## DATA RECORDS
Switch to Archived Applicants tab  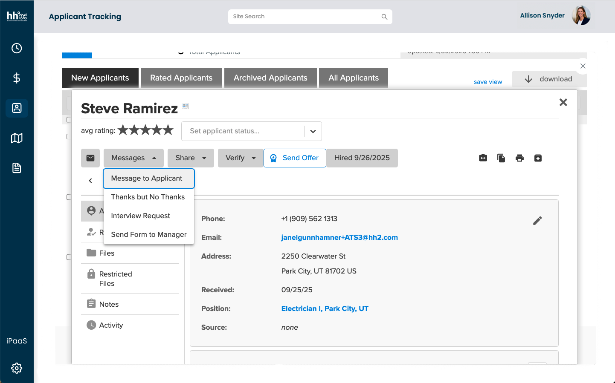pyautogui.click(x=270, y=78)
...
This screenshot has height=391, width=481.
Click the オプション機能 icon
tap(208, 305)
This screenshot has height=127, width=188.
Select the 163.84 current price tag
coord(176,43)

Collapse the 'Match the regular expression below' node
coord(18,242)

## ASSIGNMENT
Note down each line above where the word "screenshot" occurs.

## EXPECTED OUTPUT
This screenshot has height=391, width=481.
This screenshot has height=127, width=188.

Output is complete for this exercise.